Have different layers of gear. Instead of the old class systems determining what gear you can use, have it all be accessible to everyone. Make it so you can have Light, then Medium, then Heavy gear all stacked up. Leathers under Chainmail under Platemail. Throw some robes and capes and things of the like. Make sure that the layers underneath don't clip through (that always bothers the crap out of me when it's super obvious). Make it so people can dye it whatever colors they want. If you want to micro-transaction some of this, that's a fine idea. Some people won't care about it, but those that do will be happy to support your game to bling out their character. Also, moving in big flowy wizard robes is a lot harder than moving in leather or chainmail (in my experience, at least).

Continuing on in this, player housing. Let people build their house. Maybe even go crazy and have it be a little Sims-esque. But let them have a home and let groups of player homes attract NPCs. Let towns steadily grow from the adventuring players clearing out havens in the world and settling there. Let players construct fortresses and battle each other for them.

tldr; Fight together, fight alone if you can, take jobs and earn money, explore EVERYTHING, be who you want and look the part, build what you want and live there, take what you want and suffer the consequences in a persistent world.

That ended up far more wordy than I'd originally intended. Hmm. Oh well!

A sandbox MMO, huh? So like RuneScape and Eve have been doing for years... Get ready for this being grindtastic (and that's not a good kind of tastic).

Sandbox games can work if they are done right. With pathfinder online, if players can make their own holdings, they could just build a holding specifically for monsters to invade and allow newer players to get some fun in. It would be an interesting community project to build the equivalent of Under Mountain.

"When you build a structure or slay a big monster or clear out a dungeon in Pathfinder Online, that will have an impact that will be lasting, people will be able to see that structure that you built. And that dungeon will be empty and those monsters will stay dead."
So how is it going to work when there's no more dungeons, resources, and all the animals are extinct?

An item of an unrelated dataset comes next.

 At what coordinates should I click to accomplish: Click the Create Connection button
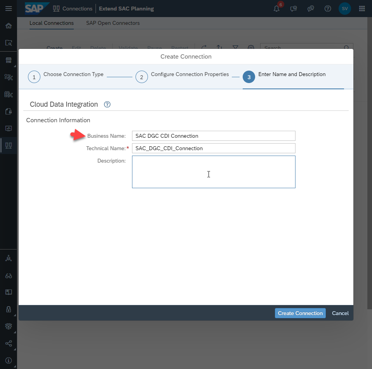[300, 313]
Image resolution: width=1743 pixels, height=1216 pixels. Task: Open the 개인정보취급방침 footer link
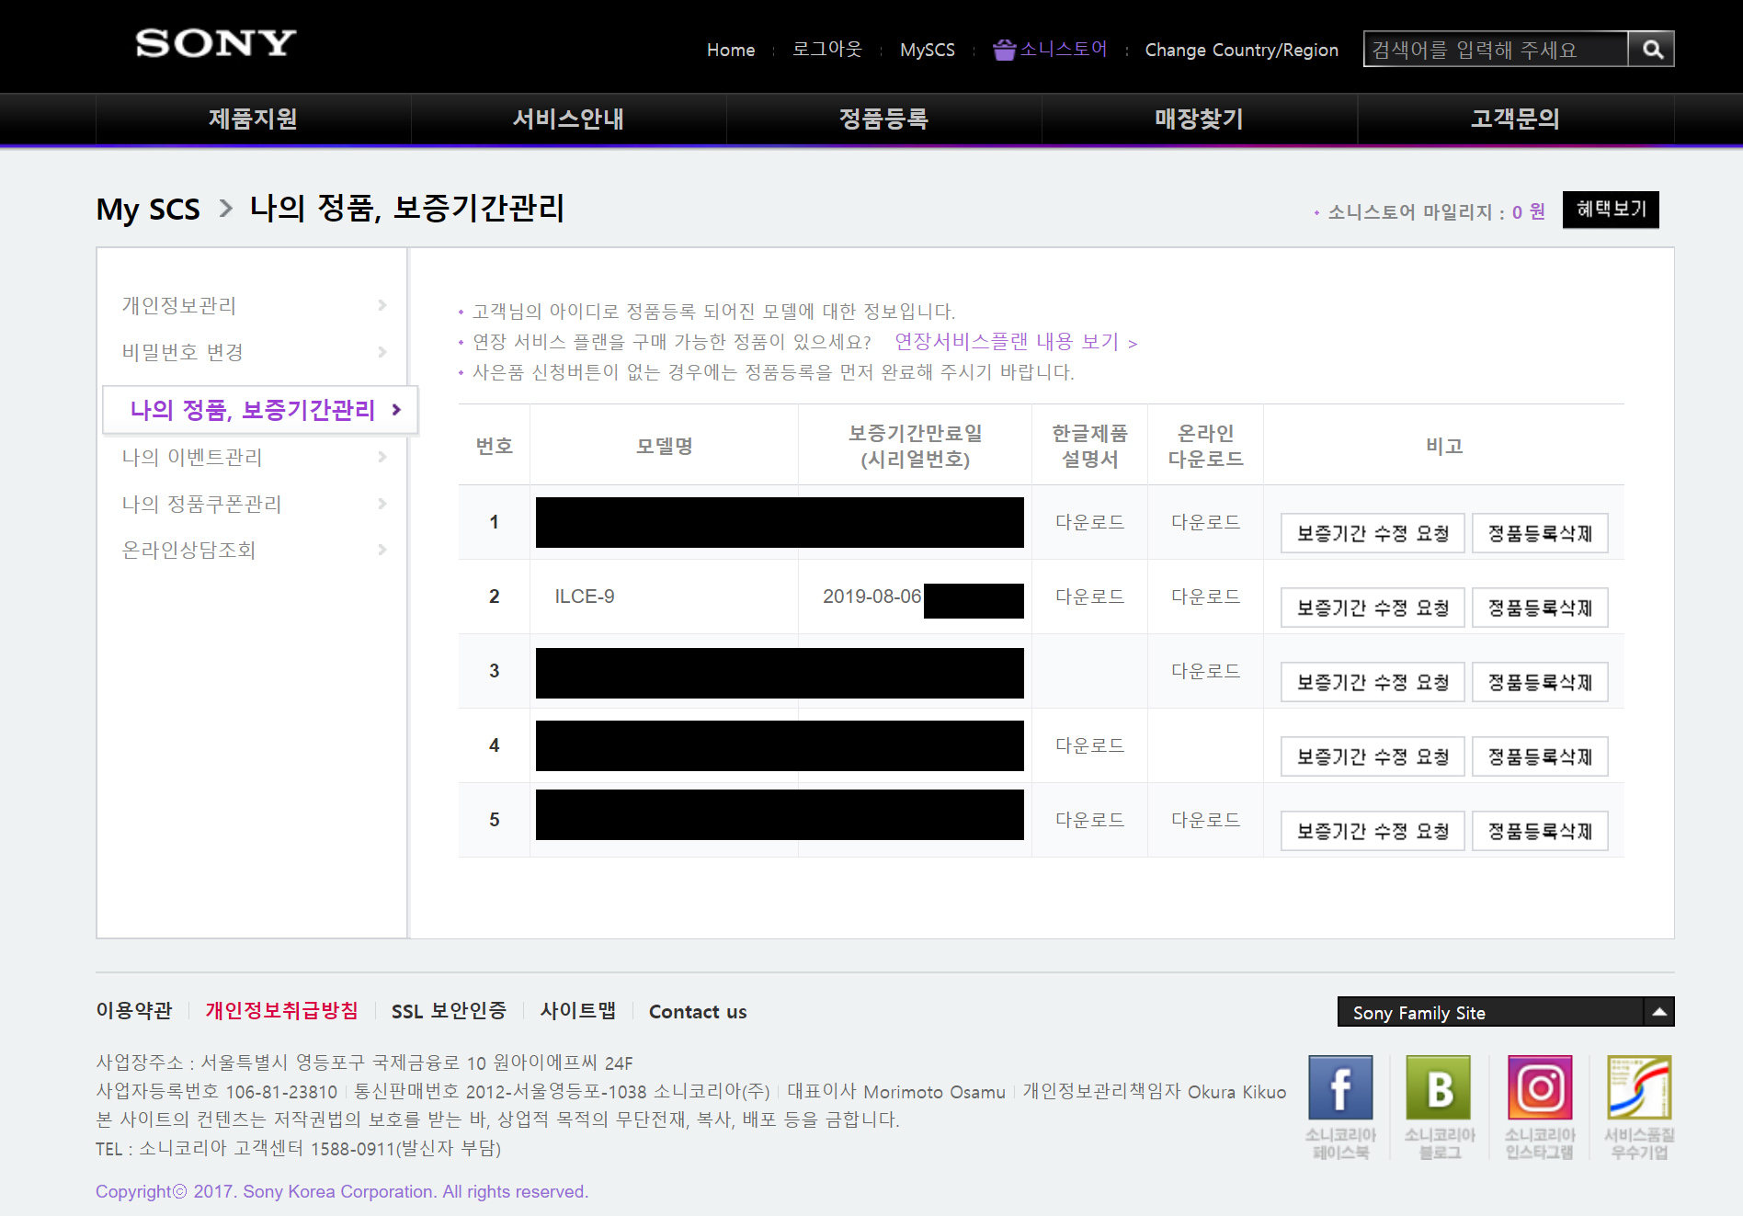[x=281, y=1011]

I have to say I love Pathfinder as a Tabletop RPG but I'm a little concerned about how it will translate to an MMO Computer Game.

Nurb:
"When you build a structure or slay a big monster or clear out a dungeon in Pathfinder Online, that will have an impact that will be lasting, people will be able to see that structure that you built. And that dungeon will be empty and those monsters will stay dead."
So how is it going to work when there's no more dungeons, resources, and all the animals are extinct?

Make more dungeons, monsters, resources and animals I guess? Or maybe create new worlds to explore when the current one is staring to run dry. Dungeons and Dragons had multiple universes that stories took place in. Maybe Pathfinder will try to do the same.

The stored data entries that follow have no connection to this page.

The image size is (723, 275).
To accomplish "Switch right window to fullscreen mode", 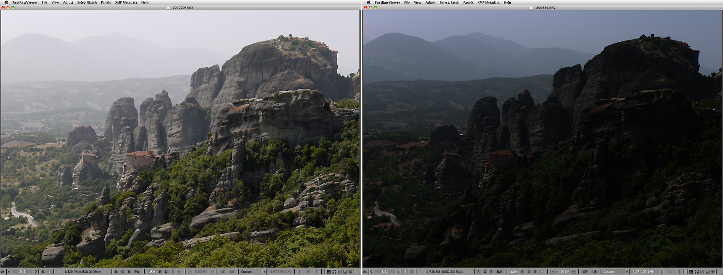I will point(697,271).
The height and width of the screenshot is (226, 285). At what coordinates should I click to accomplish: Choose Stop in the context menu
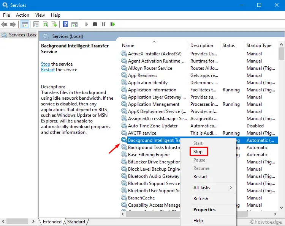[198, 152]
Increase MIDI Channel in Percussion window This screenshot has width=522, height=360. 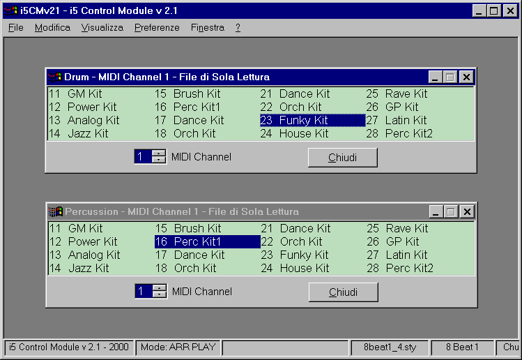160,287
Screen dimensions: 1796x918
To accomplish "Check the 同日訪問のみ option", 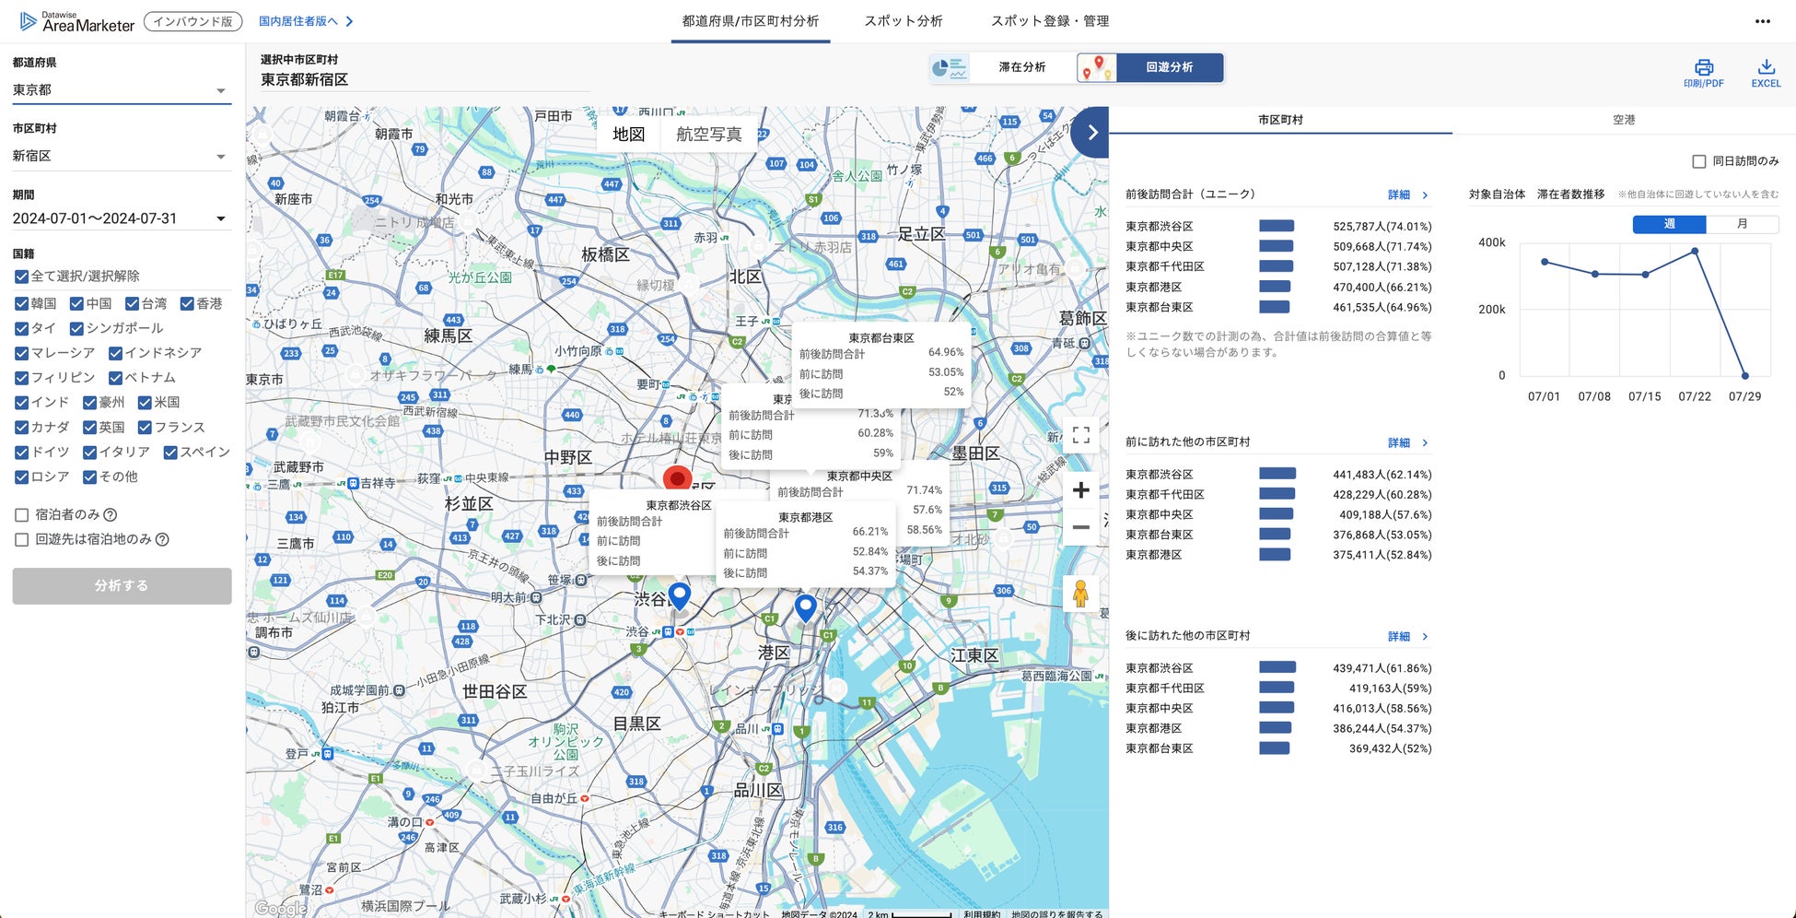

While this is fascinating in concept, it seems to me that PvE latecomers would really get the shaft if the devs are serious about this persistent-events concept. Where's a noob supposed to go when all the starter dungeons have been cleaned out for months, if not years? I suppose your options then would be to set up shop in the tutorial town or just go back to WoW -- and of those, I know what I'd pick.

WoW didn't improve the theme-park. WoW invented the theme-park. Before WoW most MMOs just dropped your dumb ass in to a world and said "Figure it out."

Nurb:
"When you build a structure or slay a big monster or clear out a dungeon in Pathfinder Online, that will have an impact that will be lasting, people will be able to see that structure that you built. And that dungeon will be empty and those monsters will stay dead."
So how is it going to work when there's no more dungeons, resources, and all the animals are extinct?

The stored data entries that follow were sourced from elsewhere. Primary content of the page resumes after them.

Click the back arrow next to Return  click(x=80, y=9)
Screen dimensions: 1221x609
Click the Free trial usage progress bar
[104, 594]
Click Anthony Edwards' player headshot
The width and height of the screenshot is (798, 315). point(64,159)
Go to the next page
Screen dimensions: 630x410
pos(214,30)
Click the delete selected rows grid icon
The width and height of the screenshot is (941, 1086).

I'm very curious about that to. For the game to stay accessible, the world would have to be constantly changing. And I don't just mean adding new content: the very geography of the world would need to be re-surfaced every few days in order to replace those dungeons that were cleared and mobs that were killed. That would require massive man-power and incur a huge expense. I'm curious to hear how they plan to pull this off.